Yep, until the release of statins, the "normal" upper limit was 240-260 mg/dl depending on the method used to measure. Big Pharma, after they discovered the side effect of a new anti-inflammatory was that it lowered cholesterol, needed a way to get people on the drug for life. That way was to lower the reference ranges to levels where most people couldn't attain them without help from drugs. I attended lectures given by the folks who developed the early stains form a natural red yeast extract that had been used as an anti-inflammatory by naturopaths for years--centuries probably since it came from Chinese medicine. This is the man who taught me about statins, their plus and minus, alternatives, etc. A brilliant man. Just as any drug you take should be a personal choice, statins are the same. I really don't care whether anyone takes them or not as long as it is an informed personal choice and not something forced on them by their physician or others. The body needs cholesterol to perform any number of functions, including brain activity and steroid hormones. Your body says you need X amount of it and you are short-circuiting that process with statins. Statins don't prevent the absorption of cholesterol; they prevent the liver from making what it "thinks" you need. They also reduce the production of Co-enzyme Q10, which was discovered after the drugs were released to the market and is now recommended as a supplement to counteract one of the other side effects of the drug. There may be other side effects yet to be found. I won't take them because I fear dementia more than heart attacks.
Yes, the lower the "normal" numbers are, the more people can be put on drugs. They do the same thing with diabetes medications. I have a friend who is 87. He has no history of diabetes. His doctor put him on Metformin because his fasting glucose was around 110, when (according to his doctor) it should be under 100. Absolutely ridiculous to expect an 87 year old to have the same body function as a 20 year old. After the drug caused stomach problems, he questioned the need for it. His doctor then said, "Well....maybe you're not really diabetic.......but the drug will prevent diabetes. He stopped taking it against his doctor's advice.
And good doctors get compromised because it's now a Standard-by-Rumor, so they are exposed to lawyers, insurance companies, and licensing boards (in that order) should a patient with "untreated" high cholesterol have a heart attack.
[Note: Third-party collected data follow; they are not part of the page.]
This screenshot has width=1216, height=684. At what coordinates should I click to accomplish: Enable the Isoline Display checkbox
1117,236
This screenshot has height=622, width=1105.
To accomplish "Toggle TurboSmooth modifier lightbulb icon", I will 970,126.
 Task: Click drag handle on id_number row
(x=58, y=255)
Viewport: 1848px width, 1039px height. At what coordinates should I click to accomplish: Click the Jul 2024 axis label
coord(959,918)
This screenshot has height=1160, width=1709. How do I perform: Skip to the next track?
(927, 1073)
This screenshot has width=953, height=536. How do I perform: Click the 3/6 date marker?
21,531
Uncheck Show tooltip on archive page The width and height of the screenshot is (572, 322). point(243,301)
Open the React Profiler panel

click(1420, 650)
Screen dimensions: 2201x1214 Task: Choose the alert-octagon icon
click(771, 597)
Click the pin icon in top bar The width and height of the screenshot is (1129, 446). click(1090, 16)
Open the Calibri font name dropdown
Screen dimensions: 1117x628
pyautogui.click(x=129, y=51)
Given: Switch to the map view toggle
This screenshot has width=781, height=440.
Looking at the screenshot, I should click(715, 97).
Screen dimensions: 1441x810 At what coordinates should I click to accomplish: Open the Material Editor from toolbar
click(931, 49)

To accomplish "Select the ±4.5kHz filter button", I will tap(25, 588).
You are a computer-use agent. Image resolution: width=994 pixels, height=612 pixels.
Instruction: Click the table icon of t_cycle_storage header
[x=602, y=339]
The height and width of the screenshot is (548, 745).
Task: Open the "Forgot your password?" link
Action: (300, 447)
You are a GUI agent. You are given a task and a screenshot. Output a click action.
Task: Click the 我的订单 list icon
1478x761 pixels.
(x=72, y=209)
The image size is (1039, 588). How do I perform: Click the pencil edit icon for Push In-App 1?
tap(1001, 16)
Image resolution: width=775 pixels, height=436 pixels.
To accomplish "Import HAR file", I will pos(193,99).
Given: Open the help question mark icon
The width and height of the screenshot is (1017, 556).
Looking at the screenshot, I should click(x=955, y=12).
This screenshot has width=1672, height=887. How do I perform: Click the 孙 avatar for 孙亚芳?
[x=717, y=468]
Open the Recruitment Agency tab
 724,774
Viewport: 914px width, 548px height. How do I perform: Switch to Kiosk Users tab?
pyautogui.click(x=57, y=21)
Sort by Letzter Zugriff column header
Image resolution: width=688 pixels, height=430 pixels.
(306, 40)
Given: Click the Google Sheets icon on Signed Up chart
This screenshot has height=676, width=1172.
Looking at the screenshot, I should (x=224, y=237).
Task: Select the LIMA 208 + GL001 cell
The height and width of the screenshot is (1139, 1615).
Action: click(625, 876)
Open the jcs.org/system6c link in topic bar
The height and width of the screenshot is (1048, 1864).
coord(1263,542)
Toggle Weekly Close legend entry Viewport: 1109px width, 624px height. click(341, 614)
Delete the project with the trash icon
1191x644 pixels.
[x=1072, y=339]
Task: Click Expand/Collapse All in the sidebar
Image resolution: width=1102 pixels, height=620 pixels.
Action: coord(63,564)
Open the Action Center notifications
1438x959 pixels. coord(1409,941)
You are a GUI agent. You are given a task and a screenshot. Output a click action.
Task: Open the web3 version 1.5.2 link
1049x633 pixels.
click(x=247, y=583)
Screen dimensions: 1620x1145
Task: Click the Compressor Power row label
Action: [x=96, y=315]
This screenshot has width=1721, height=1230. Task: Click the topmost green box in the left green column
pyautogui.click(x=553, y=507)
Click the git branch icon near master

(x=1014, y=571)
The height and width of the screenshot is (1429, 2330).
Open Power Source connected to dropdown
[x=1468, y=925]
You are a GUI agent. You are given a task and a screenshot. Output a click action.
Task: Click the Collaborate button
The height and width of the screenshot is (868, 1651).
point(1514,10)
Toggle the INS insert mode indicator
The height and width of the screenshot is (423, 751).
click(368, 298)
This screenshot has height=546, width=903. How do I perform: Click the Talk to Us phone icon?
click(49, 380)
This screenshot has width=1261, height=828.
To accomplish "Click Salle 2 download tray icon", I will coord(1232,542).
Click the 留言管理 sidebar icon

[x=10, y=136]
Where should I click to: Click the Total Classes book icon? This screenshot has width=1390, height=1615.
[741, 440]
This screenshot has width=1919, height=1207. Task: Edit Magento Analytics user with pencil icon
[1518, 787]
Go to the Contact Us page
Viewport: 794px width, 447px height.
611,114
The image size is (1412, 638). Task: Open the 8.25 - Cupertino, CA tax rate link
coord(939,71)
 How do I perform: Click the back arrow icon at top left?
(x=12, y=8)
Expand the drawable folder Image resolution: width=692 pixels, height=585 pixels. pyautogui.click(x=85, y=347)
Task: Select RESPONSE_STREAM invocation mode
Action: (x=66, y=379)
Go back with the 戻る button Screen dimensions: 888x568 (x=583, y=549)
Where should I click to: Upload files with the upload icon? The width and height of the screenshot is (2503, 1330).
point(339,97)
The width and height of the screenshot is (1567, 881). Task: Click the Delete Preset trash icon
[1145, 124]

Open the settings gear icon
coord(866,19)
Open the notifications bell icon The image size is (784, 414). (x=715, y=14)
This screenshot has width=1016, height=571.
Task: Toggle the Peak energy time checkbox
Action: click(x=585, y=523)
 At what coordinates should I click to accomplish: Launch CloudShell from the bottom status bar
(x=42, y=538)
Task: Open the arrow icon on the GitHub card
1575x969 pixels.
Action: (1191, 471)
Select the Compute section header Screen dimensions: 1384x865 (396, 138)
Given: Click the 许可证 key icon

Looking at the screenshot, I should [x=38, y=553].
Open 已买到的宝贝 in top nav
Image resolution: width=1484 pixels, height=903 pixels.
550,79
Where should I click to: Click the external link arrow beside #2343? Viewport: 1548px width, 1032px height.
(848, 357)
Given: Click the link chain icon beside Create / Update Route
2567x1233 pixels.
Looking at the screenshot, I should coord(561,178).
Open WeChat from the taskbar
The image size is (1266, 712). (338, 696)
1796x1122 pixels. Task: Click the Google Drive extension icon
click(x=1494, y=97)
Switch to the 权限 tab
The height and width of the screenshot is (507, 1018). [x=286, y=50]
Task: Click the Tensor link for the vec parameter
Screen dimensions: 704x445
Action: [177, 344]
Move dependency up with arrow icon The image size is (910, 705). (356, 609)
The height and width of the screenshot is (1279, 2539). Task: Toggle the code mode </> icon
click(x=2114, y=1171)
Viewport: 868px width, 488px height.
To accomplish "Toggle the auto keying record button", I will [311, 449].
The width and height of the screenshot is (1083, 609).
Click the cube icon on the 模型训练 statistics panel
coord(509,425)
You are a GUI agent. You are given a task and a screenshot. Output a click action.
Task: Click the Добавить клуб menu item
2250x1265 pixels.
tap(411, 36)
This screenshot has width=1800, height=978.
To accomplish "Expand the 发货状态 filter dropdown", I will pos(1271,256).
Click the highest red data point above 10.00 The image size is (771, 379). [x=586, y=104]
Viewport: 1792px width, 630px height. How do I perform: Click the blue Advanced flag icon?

According to the American Heart Association, there are more than 356,000 out-of-hospital cardiac arrests (OHCA) annually in the U.S., nearly 90% of them fatal. That's a lot of patient-exposure. You better believe the system is as aggressive in testing for statins as they are lax in testing for the vax.
I had a [supposed] TIA, and the cardiologist doubled my Lipitor because it's supposed to stop platelets from sticking together, even though a Vascular Screening I had just paid out-of-pocket for 5 months earlier showed no such problem, and the Doppler scan the hospital did also showed no such problem. Then one day the guy said "I'm not so sure you even had a stroke," to which I replied "Then reduce my statin dosage back to where it was." He refused, telling me that the side effect risk is not dosage-dependent...it's present as soon as you started taking any amount. I told him I did not care, that there was still no medical reason for the doubled-dosage, so please put it back. He actually refused. The looks you get when you ask "What's the standard of care behind that?" is telling. But in scenarios that your friend has, the problem arises when you have "an event" and are incapacitated, and your medical records are inaccurate. Inaccuracies may drive treatment options, they may cause a treatment to be avoided due to interactions, and they will certainly cause the hospital staff to make sure you don't "miss a dose" of something you're not even taking.
I've mentioned it elsewhere, but I had a doctor who said that he thought everyone 40 years old and older should be taking a statin drug.
Sounds like something an allopathic doc would say, they likely get a nice commission on every new patient they get.